*** Opening Input data ***

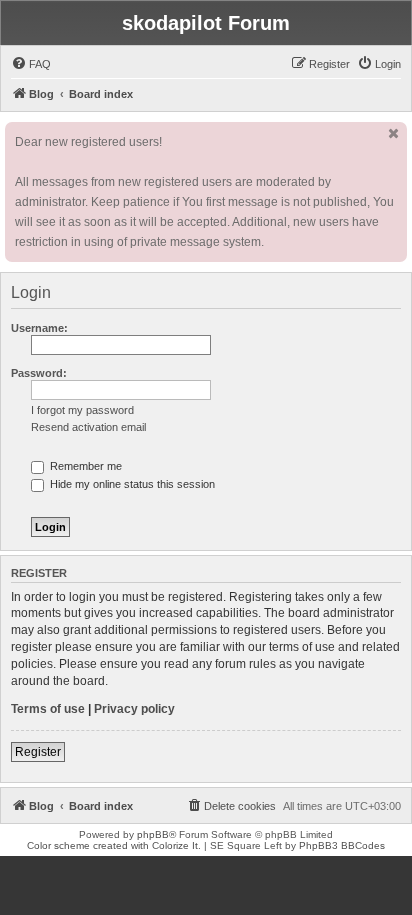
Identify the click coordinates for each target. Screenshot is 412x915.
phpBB (153, 834)
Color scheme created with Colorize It (112, 845)
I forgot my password (82, 410)
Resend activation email (88, 427)
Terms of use (48, 709)
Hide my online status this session (131, 484)
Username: (39, 328)
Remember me (84, 466)
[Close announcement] (394, 133)
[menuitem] (31, 64)
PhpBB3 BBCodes (342, 845)
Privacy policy (134, 709)
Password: (39, 373)
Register (38, 752)
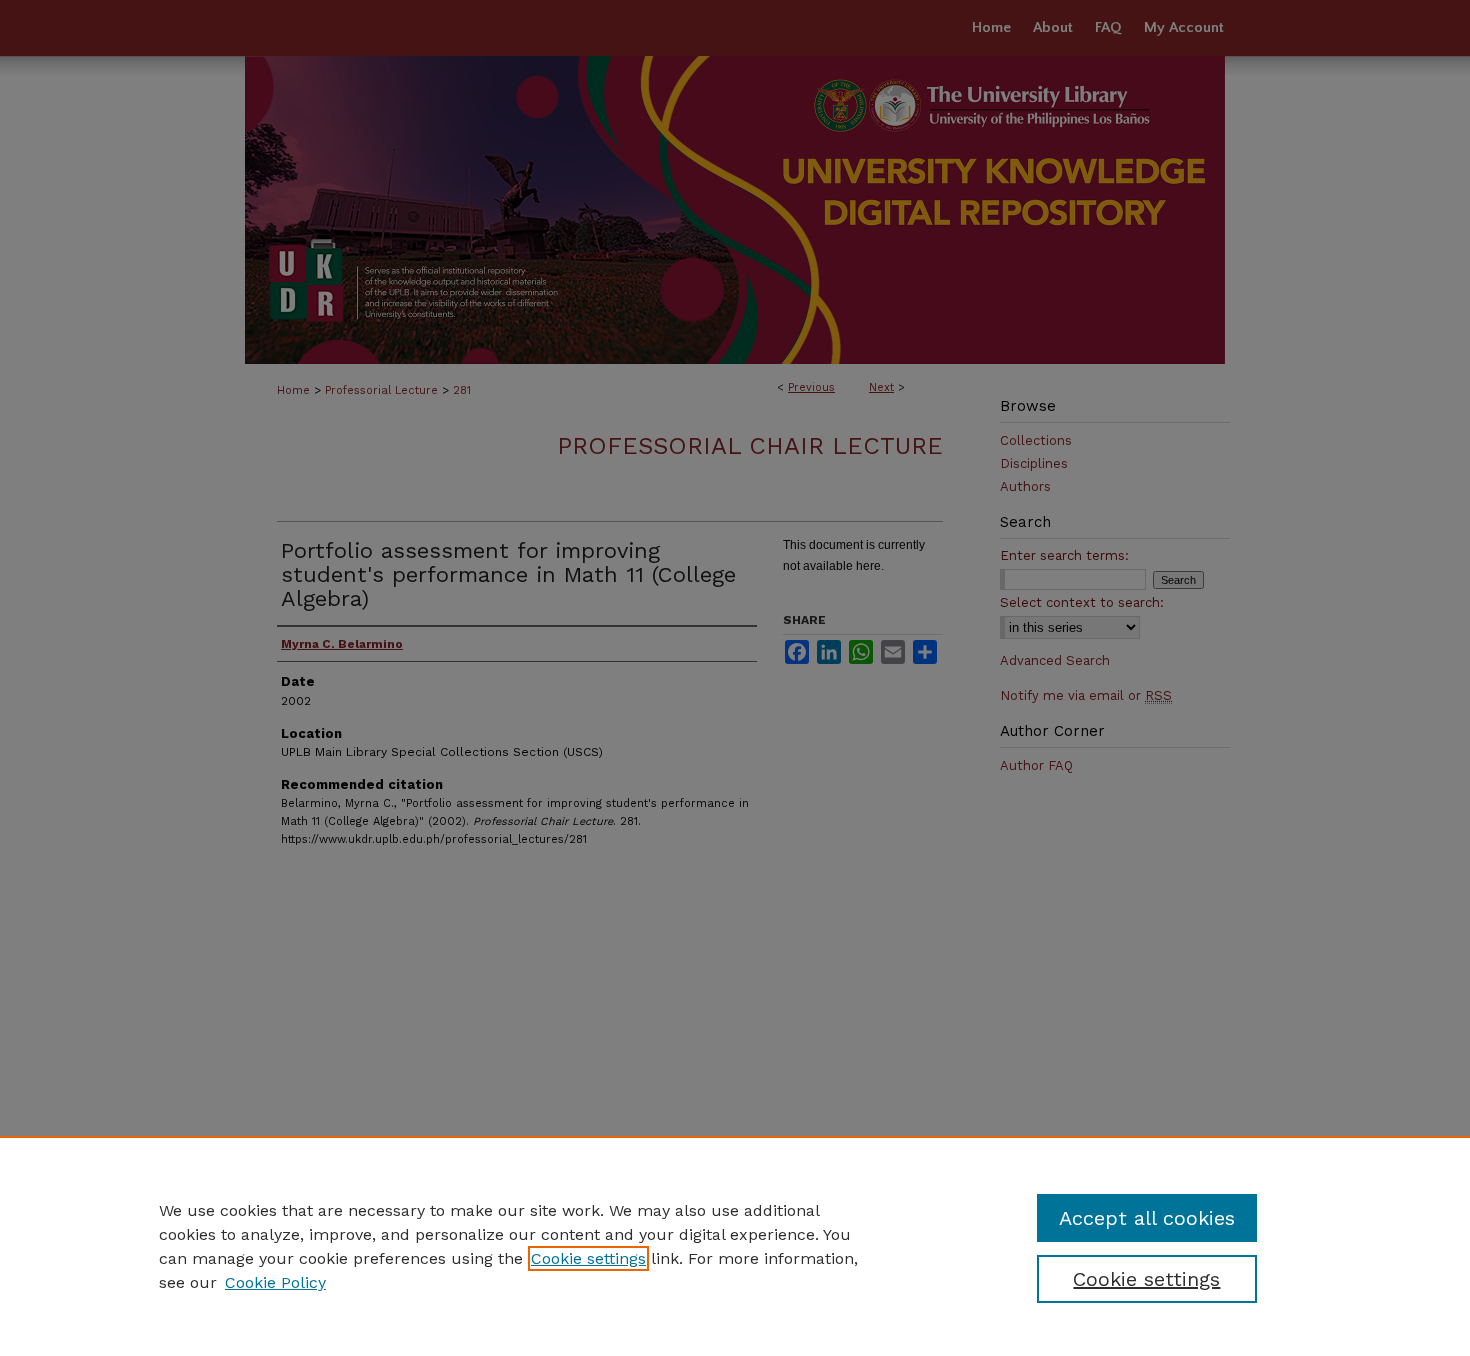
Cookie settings (588, 1258)
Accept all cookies (1147, 1218)
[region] (735, 1246)
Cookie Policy (275, 1282)
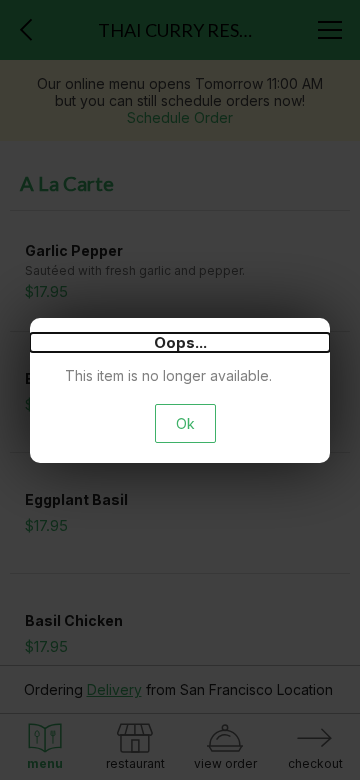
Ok (185, 423)
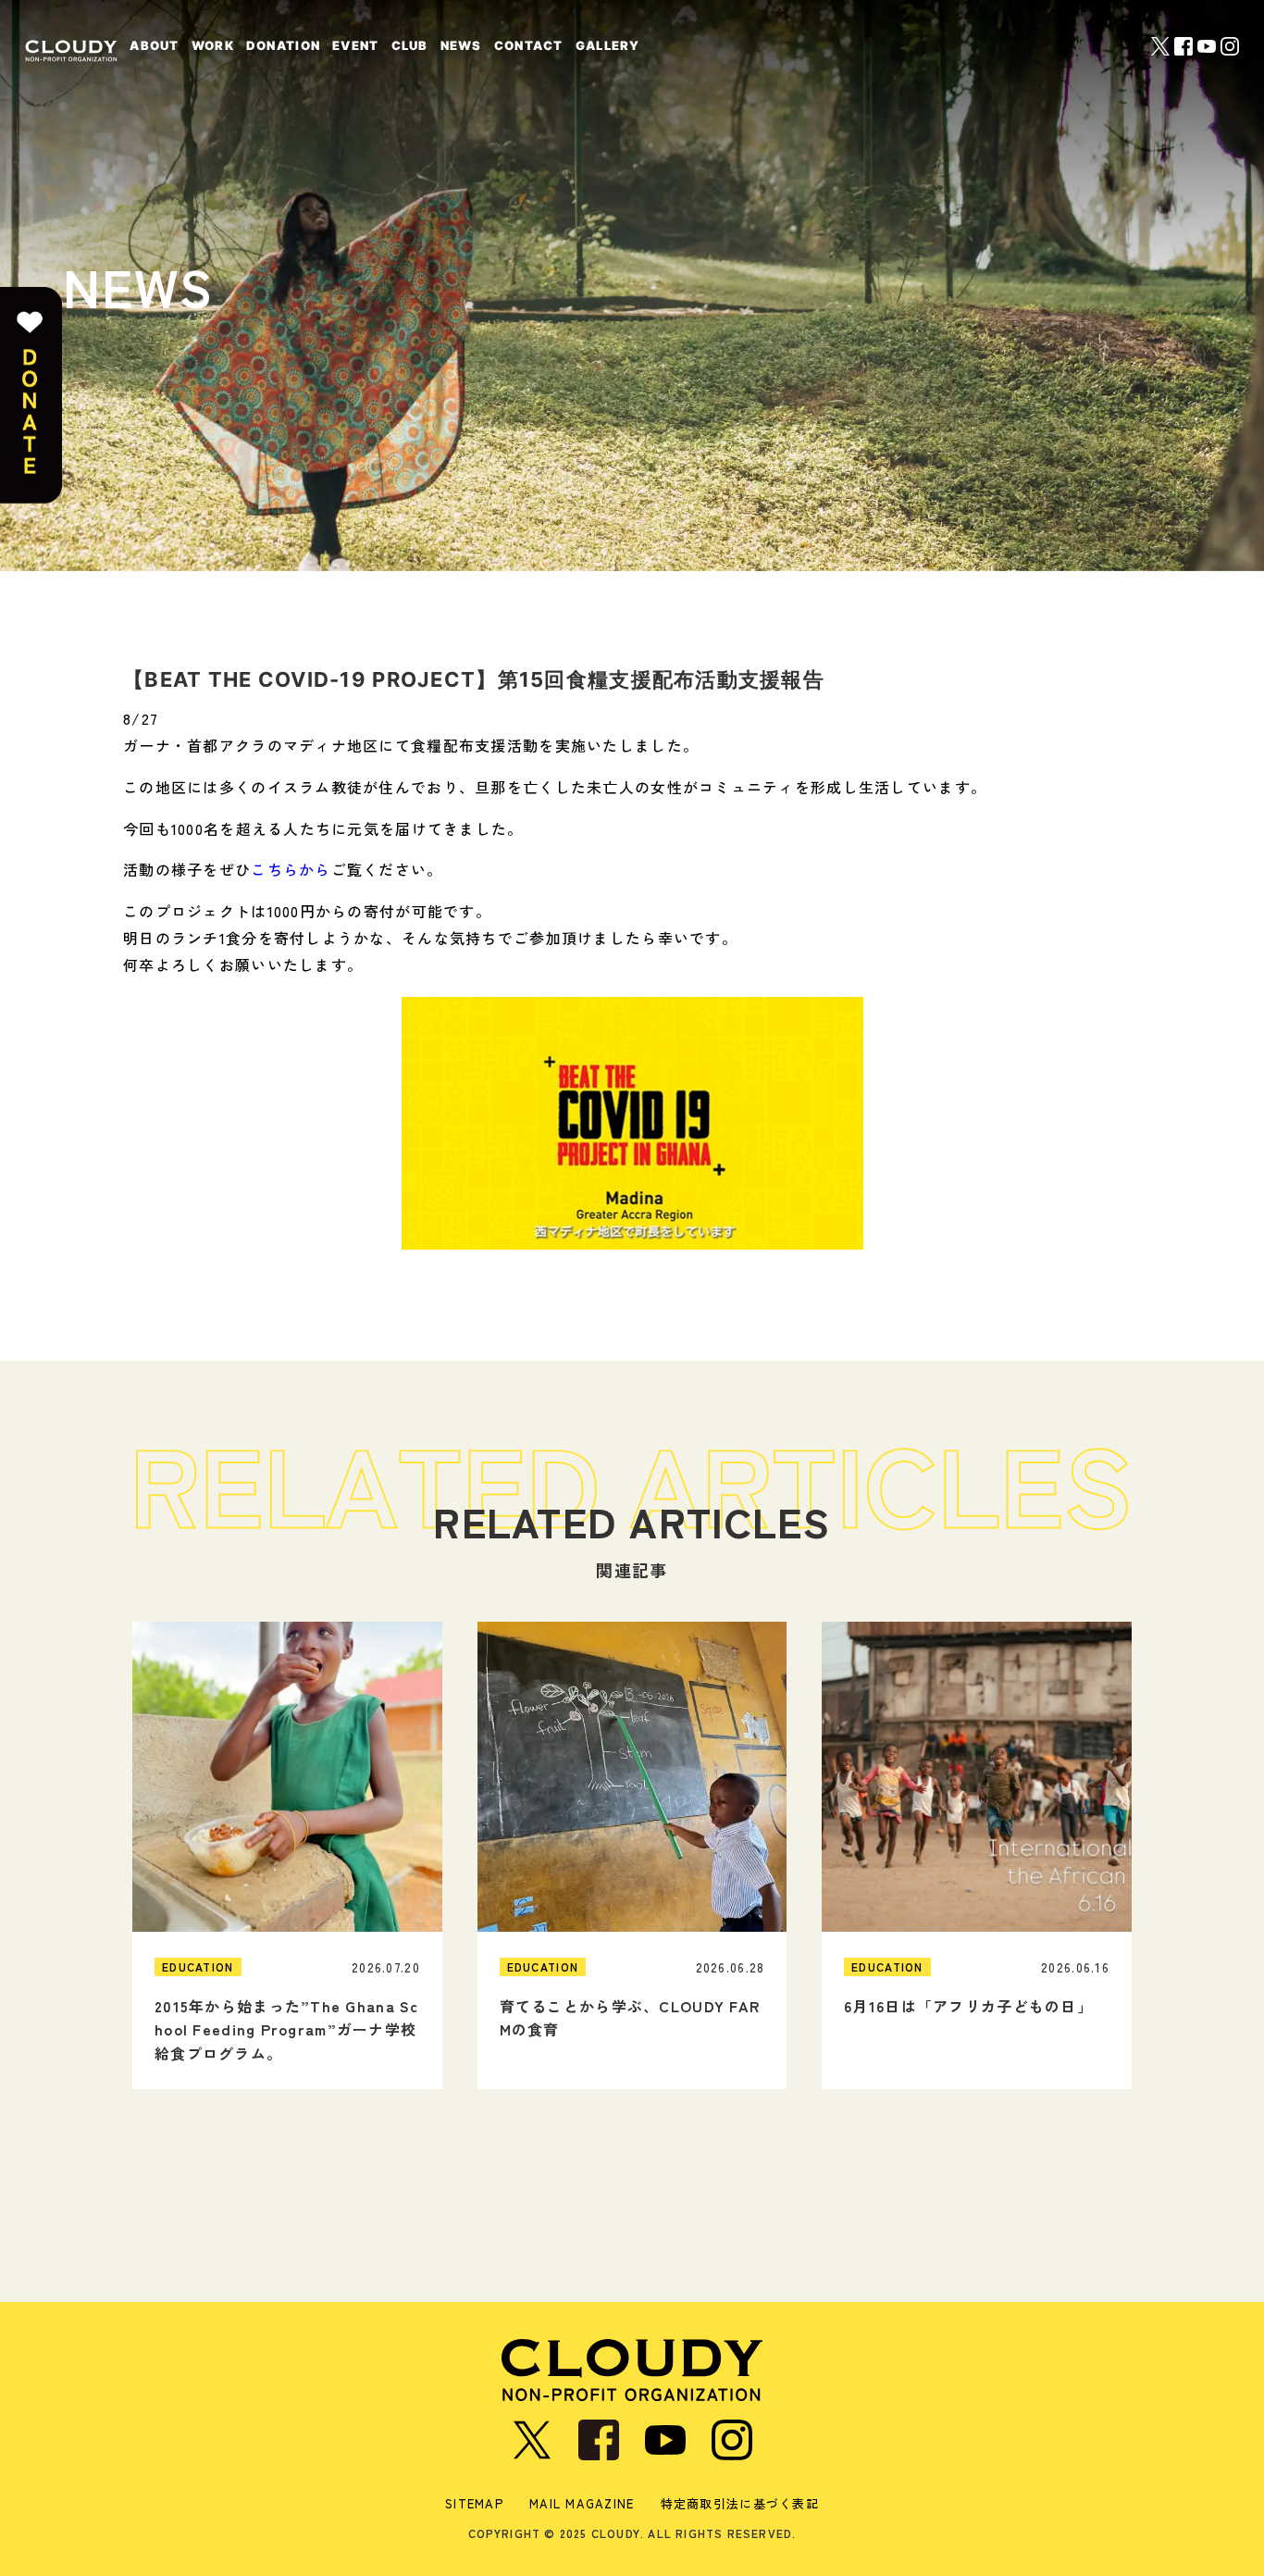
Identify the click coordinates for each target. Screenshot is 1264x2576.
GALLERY (608, 45)
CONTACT (529, 45)
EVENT (355, 45)
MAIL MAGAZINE (582, 2503)
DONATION (283, 45)
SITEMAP (474, 2503)
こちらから (290, 869)
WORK (213, 45)
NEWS (461, 45)
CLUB (409, 45)
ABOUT (154, 45)
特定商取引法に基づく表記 (740, 2503)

*** Closing Input data ***

- [Description of the task]
Type out each line of the records above exactly, skipping any pictures.

- [Written solution]
Identify the click coordinates for each target. Screenshot is 412x915.
phpBB (153, 834)
Color scheme created with Colorize It (112, 845)
I forgot my password (82, 410)
Resend activation email (88, 427)
Terms of use (48, 709)
Hide my online status this session (131, 484)
Username: (39, 328)
Remember me (84, 466)
[Close announcement] (394, 133)
[menuitem] (31, 64)
PhpBB3 BBCodes (342, 845)
Privacy policy (134, 709)
Password: (39, 373)
Register (38, 752)
Cookie settings (588, 1258)
Accept all cookies (1147, 1218)
[region] (735, 1246)
Cookie Policy (275, 1282)
Ok (185, 423)
Identify the click coordinates for each target. Screenshot is 1264x2576.
GALLERY (608, 45)
CONTACT (529, 45)
EVENT (355, 45)
MAIL MAGAZINE (582, 2503)
DONATION (283, 45)
SITEMAP (474, 2503)
こちらから (290, 869)
WORK (213, 45)
NEWS (461, 45)
CLUB (409, 45)
ABOUT (154, 45)
特定商取引法に基づく表記 (740, 2503)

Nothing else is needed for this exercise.